- **EXERCISE REQUIREMENTS**
Spot each line in the records below where the word "computer" occurs, then copy it.

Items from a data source
----
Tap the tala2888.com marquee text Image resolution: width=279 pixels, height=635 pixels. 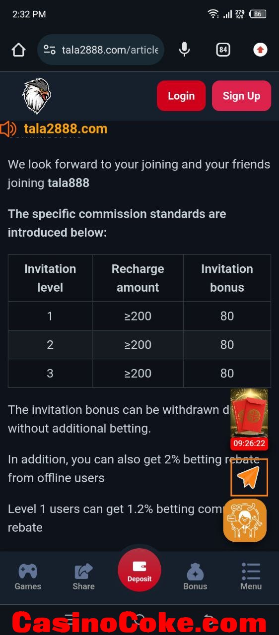coord(66,129)
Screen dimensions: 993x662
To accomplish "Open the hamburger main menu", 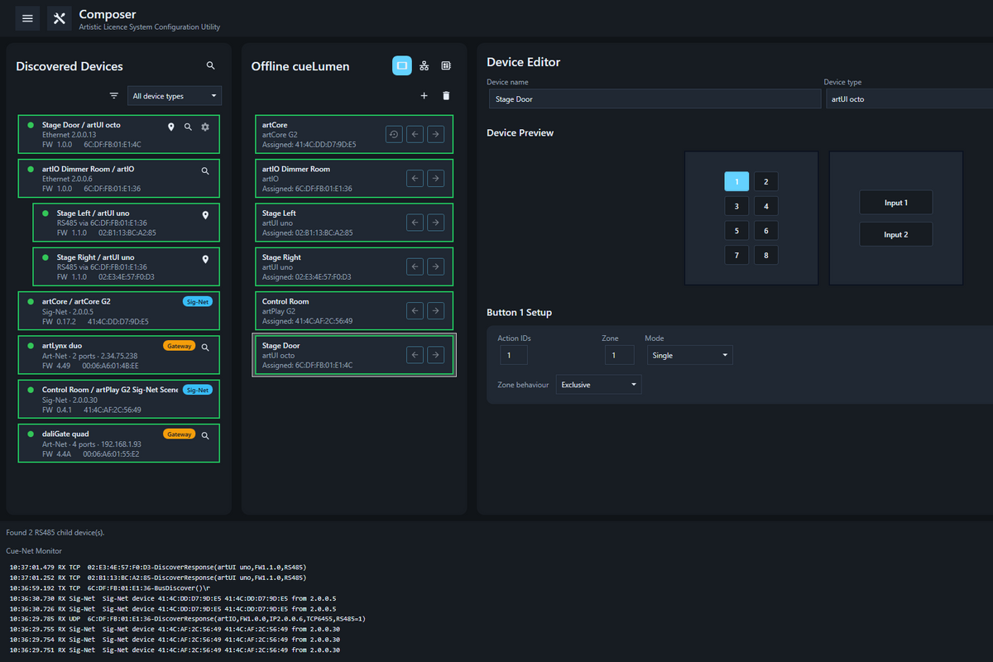I will 27,18.
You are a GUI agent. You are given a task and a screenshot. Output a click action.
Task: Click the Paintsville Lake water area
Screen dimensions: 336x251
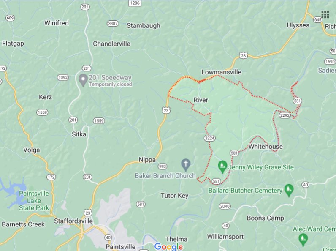[12, 193]
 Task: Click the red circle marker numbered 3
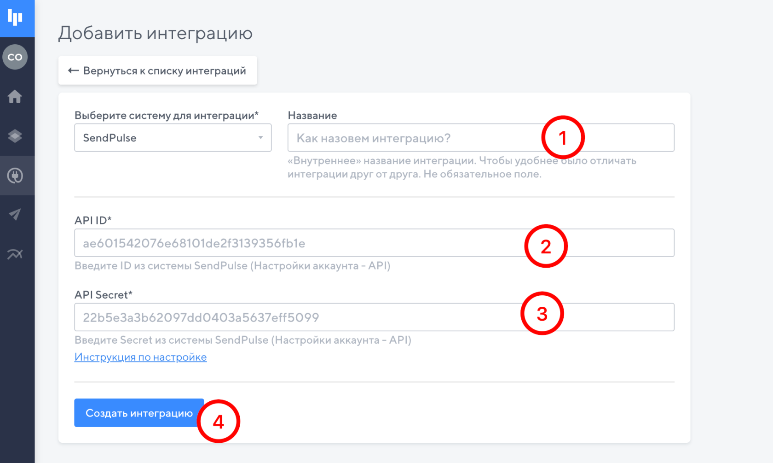click(542, 313)
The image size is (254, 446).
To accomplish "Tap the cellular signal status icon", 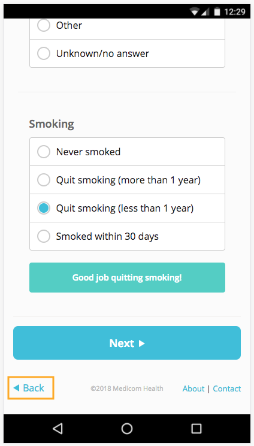I will coord(205,11).
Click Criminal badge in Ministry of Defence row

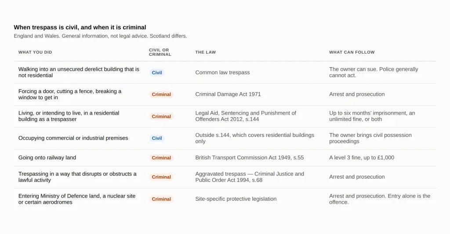pos(161,199)
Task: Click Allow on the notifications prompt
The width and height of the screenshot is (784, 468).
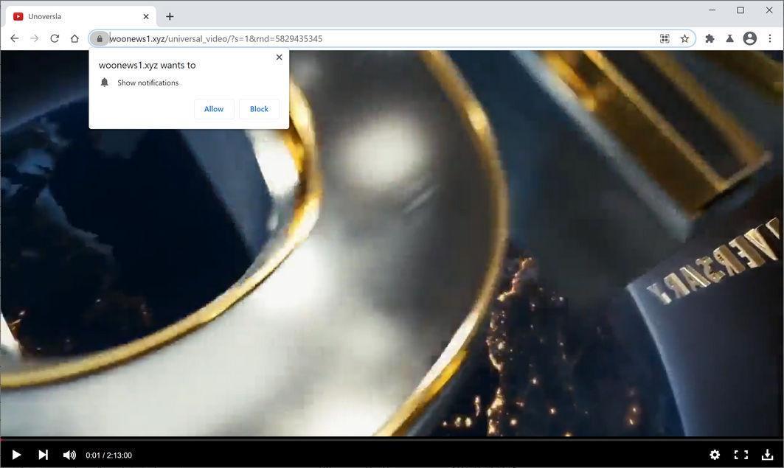Action: (x=214, y=108)
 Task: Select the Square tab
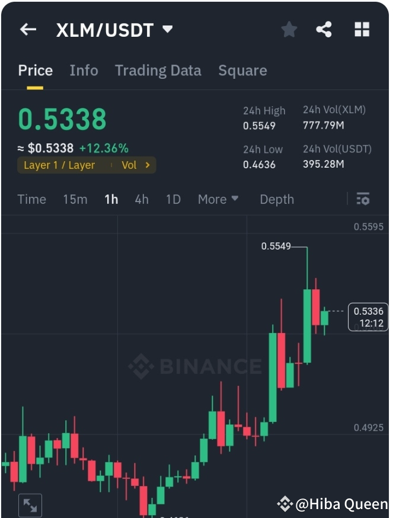coord(242,71)
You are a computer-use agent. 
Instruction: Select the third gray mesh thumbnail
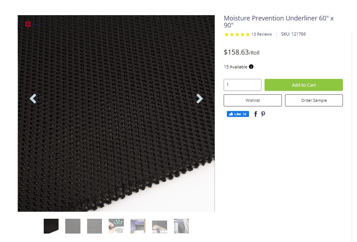[x=95, y=226]
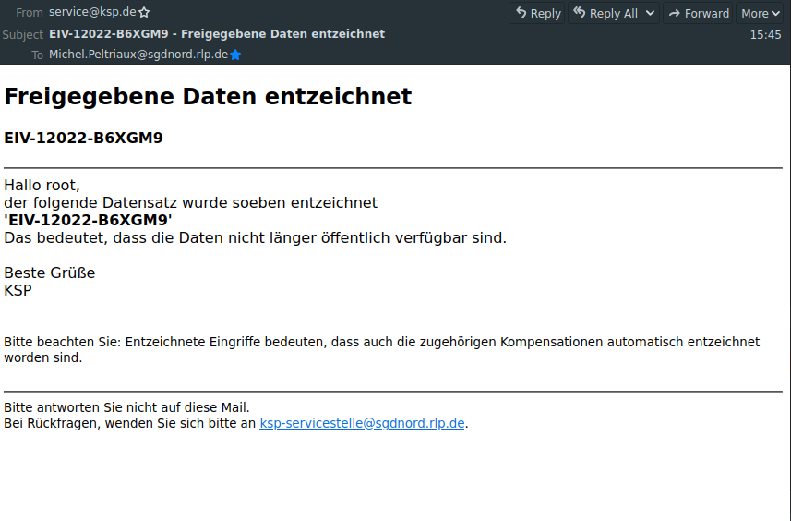Click the heading 'Freigegebene Daten entzeichnet'
Screen dimensions: 791x521
(208, 96)
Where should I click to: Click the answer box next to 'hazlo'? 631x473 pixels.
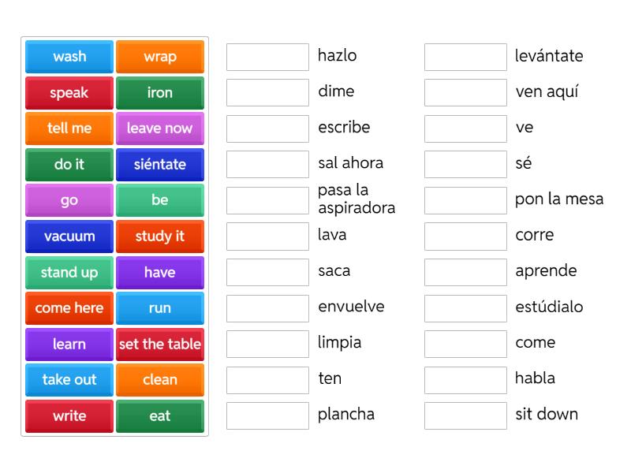click(267, 57)
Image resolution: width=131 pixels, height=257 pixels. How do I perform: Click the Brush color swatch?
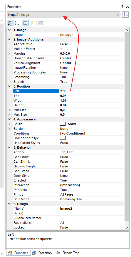63,124
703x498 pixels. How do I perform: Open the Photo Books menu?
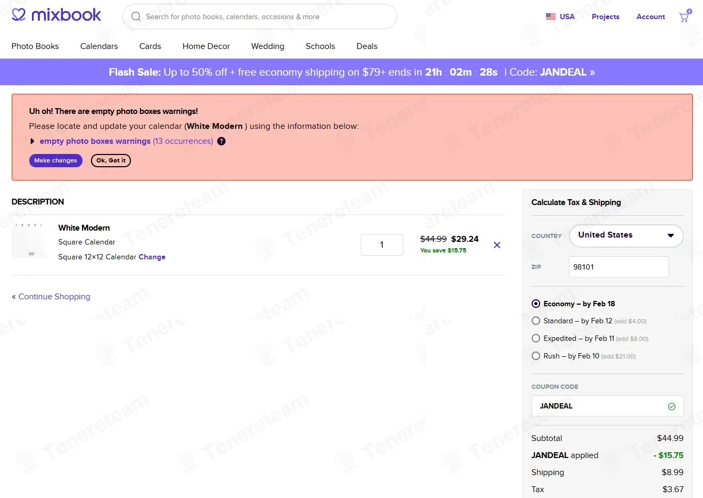click(x=35, y=46)
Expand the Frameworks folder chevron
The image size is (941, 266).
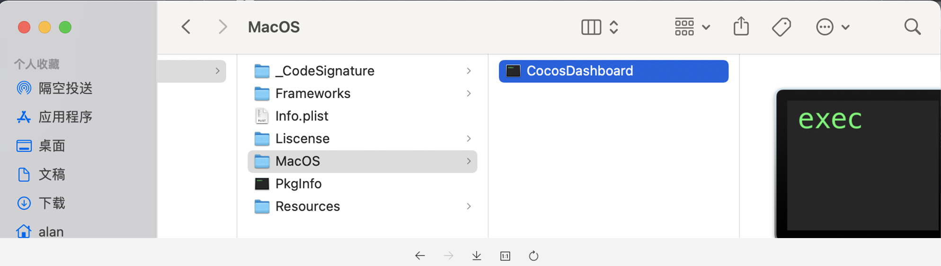pos(469,94)
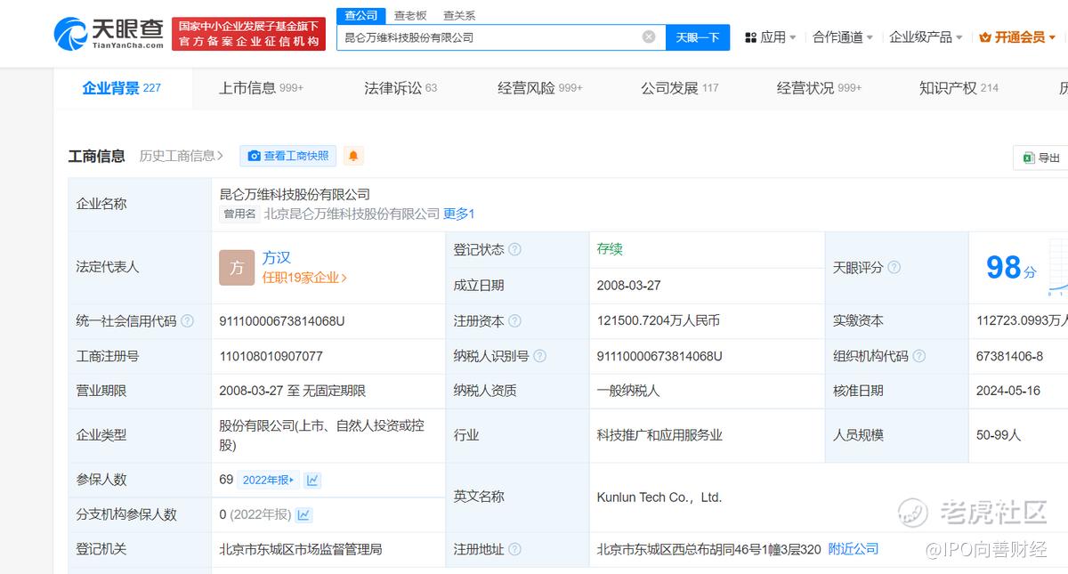Expand the 开通会员 menu
Image resolution: width=1068 pixels, height=574 pixels.
coord(1017,36)
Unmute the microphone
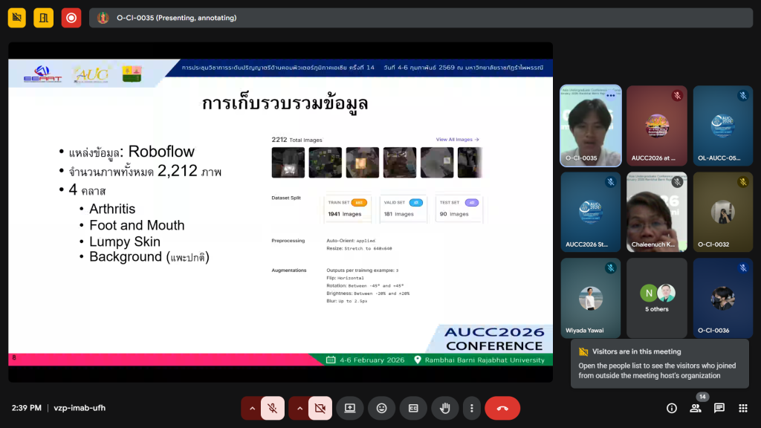The width and height of the screenshot is (761, 428). pyautogui.click(x=273, y=408)
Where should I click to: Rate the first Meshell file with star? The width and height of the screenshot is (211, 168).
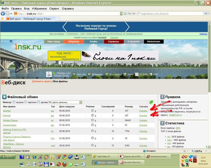click(x=92, y=111)
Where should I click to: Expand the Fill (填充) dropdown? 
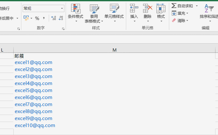(187, 13)

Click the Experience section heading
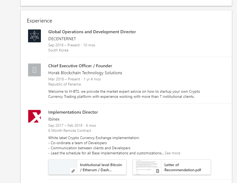point(40,21)
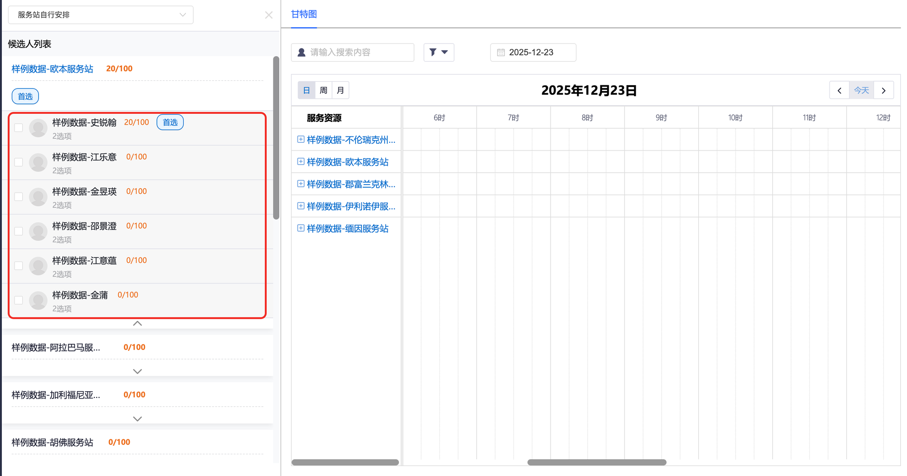
Task: Expand the 样例数据-阿拉巴马服... station chevron
Action: [137, 371]
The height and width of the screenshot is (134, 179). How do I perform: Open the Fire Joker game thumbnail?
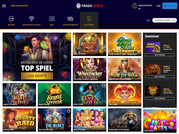125,95
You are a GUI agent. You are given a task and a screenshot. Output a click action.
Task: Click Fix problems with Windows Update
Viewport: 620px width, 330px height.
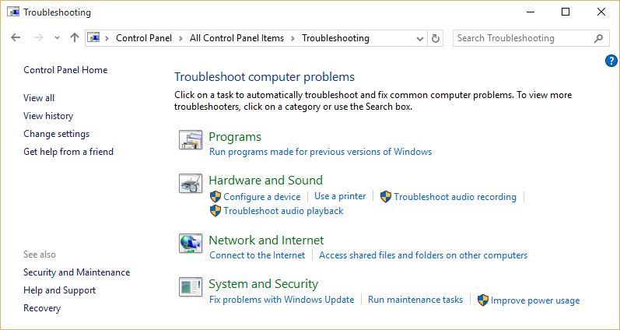[x=282, y=300]
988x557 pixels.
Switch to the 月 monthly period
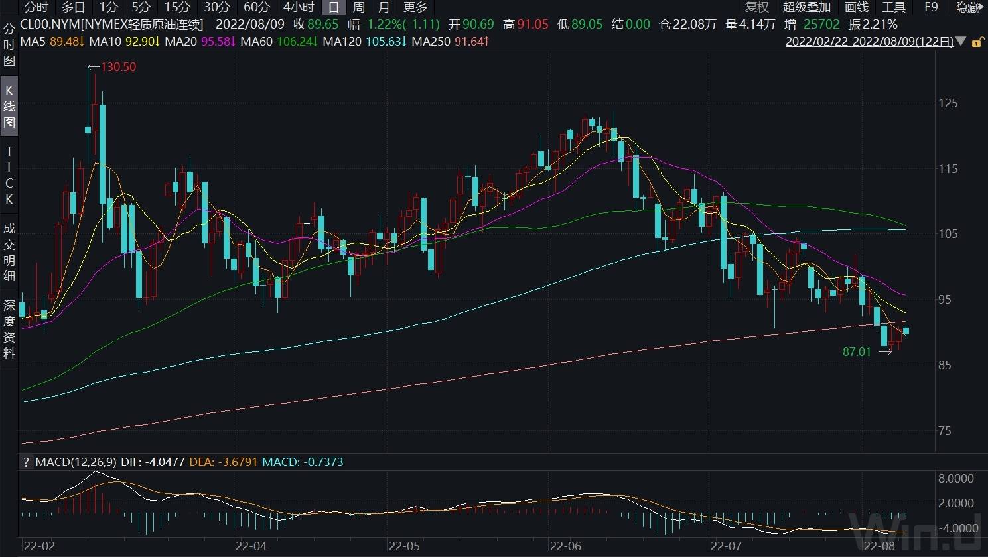(384, 7)
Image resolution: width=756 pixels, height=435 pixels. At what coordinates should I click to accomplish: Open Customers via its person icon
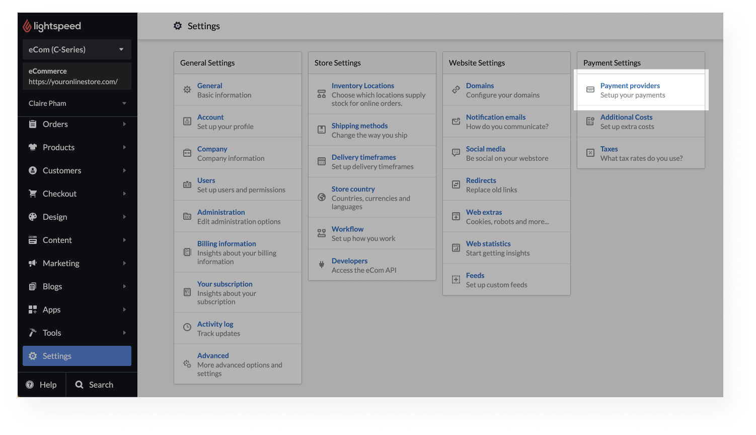click(33, 170)
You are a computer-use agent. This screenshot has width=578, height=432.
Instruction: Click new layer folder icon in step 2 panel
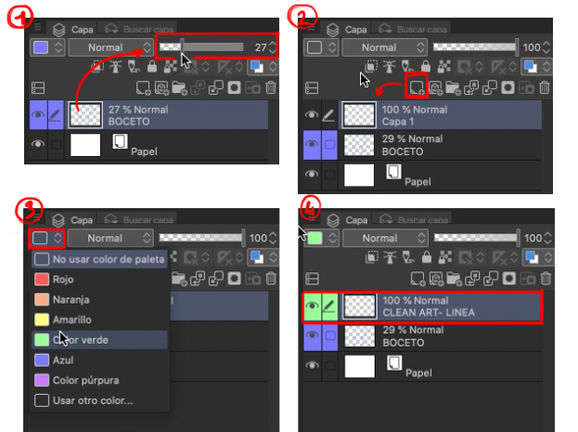pyautogui.click(x=453, y=88)
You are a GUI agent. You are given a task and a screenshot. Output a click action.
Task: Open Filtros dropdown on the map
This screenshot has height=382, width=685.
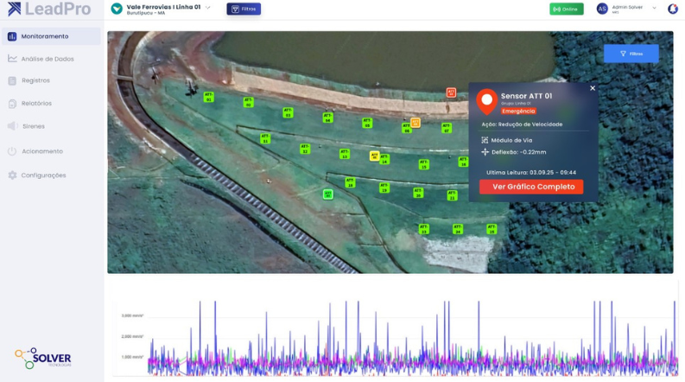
----
- **COMPLETED EXERCISE**
You are a computer-use agent. 
You are a computer-use agent. This screenshot has width=578, height=432.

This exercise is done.